Belzutifan
FDA approves belzutifan for cancers associated with von Hippel-Lindau disease
From FDA website information
On August 13, 2021, the Food and Drug Administration approved belzutifan (Welireg, Merck), a hypoxia-inducible factor inhibitor for adult patients with von Hippel-Lindau (VHL) disease who require therapy for associated renal cell carcinoma (RCC), central nervous system (CNS) hemangioblastomas, or pancreatic neuroendocrine tumors (pNET), not requiring immediate surgery.

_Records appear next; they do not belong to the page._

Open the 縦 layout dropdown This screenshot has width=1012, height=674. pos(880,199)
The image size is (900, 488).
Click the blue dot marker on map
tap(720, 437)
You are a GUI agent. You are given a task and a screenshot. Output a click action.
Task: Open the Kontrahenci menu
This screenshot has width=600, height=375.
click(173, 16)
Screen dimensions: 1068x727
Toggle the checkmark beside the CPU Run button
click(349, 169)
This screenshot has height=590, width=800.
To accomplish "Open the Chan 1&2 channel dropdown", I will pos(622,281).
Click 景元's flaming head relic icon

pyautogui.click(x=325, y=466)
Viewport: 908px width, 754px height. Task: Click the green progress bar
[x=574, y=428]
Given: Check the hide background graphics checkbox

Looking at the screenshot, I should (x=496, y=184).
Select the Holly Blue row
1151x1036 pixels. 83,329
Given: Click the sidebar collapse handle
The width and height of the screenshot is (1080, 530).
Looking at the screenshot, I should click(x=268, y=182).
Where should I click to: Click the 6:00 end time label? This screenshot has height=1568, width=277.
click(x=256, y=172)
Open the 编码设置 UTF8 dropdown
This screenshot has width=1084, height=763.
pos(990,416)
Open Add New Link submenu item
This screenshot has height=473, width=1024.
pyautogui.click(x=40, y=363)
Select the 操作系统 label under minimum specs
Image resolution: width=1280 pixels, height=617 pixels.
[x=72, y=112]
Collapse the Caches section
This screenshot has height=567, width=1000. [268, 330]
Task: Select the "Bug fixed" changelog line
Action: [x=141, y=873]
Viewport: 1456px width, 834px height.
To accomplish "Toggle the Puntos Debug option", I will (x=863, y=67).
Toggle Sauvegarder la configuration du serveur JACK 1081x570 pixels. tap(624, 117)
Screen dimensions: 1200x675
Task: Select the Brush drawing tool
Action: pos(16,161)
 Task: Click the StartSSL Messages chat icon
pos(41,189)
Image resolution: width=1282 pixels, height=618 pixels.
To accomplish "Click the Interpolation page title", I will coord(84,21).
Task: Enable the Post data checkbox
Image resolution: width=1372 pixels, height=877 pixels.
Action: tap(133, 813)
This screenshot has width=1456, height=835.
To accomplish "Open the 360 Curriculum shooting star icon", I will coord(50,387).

Belzutifan was investigated in the ongoing Study 004 (NCT03401788), an open-label clinical trial in 61 patients with VHL-associated RCC (VHL-RCC) diagnosed based on a VHL germline alteration and with at least one measurable solid tumor localized to the kidney. Enrolled patients had other VHL-associated tumors, including CNS hemangioblastomas and pNET. Patients received belzutifan 120 mg once daily until disease progression or unacceptable toxicity.
The primary efficacy endpoint was overall response rate (ORR) measured by radiology assessment, as assessed by an independent review committee using RECIST v1.1. Additional efficacy endpoints included duration of response (DoR), and time- to- response (TTR). An ORR of 49% (95% CI:36, 62) was reported in patients with VHL-associated RCC. All patients with VHL-RCC with a response were followed for a minimum of 18 months from the start of treatment. The median DoR was not reached; 56% of responders had DoR ≥ 12 months and a median TTR of 8 months. In patients with other VHL-associated non-RCC tumors, 24 patients with measurable CNS hemangioblastomas had an ORR of 63% and 12 patients with measurable pNET had an ORR of 83%. Median DoR was not reached, with 73% and 50% of patients having response durations ≥ 12 months for CNS hemangioblastomas and pNET, respectively.
The most common adverse reactions, including laboratory abnormalities, reported in ≥ 20% of patients who received belzutifan were decreased hemoglobin, anemia, fatigue, increased creatinine, headache, dizziness, increased glucose, and nausea. Anemia and hypoxia from belzutifan use can be severe. In Study 004, anemia occurred in 90% of patients and 7% had Grade 3 anemia. Patients should be transfused as clinically indicated. The use of erythropoiesis stimulating agents for treatment of anemia is not recommended in patients treated with belzutifan. In Study 004, hypoxia occurred in 1.6% of patients. Belzutifan can render some hormonal contraceptives ineffective, and belzutifan exposure during pregnancy can cause embryo-fetal harm.
The recommended belzutifan dosage is 120 mg administered orally once daily with or without food.
FDA批准倍祖替芬belzutifan用于治疗与von Hippel-Lindau病相关的癌症
FDA信息
2021年8月13日,美国食品和药物管理局批准belzutifan(倍祖替芬,Merck),一种缺氧诱导因子抑制剂,用于治疗成年von Hippel-Lindau(VHL)病患者[伴有肾细胞癌(RCC)、中枢神经系统(CNS)血管母细胞瘤或胰腺神经内分泌肿瘤(pNET),不需要立即手术]。 推荐的belzutifan剂量为120毫克,每天一次,可与或不与食物一起口服。患者接受belzutifan 120毫克,每天一次,直到疾病进展或出现不可接受的毒性。
在接受belzutifan的患者中,报告的最常见的不良反应(包括实验室异常)是血红蛋白降低、贫血、疲劳、肌酐升高、头痛、头晕、葡萄糖升高和恶心。使用belzutifan引起的贫血和缺氧可能很严重。在004号研究中,90%的患者出现贫血,7%的患者出现3级贫血。患者应根据临床需要进行输血。不建议在接受belzutifan治疗的患者中使用促红细胞生成剂来治疗贫血。在004号研究中,1.6%的患者发生缺氧。Belzutifan可使某些荷尔蒙避孕药失效,怀孕期间接触belzutifan可导致胚胎-胎儿伤害。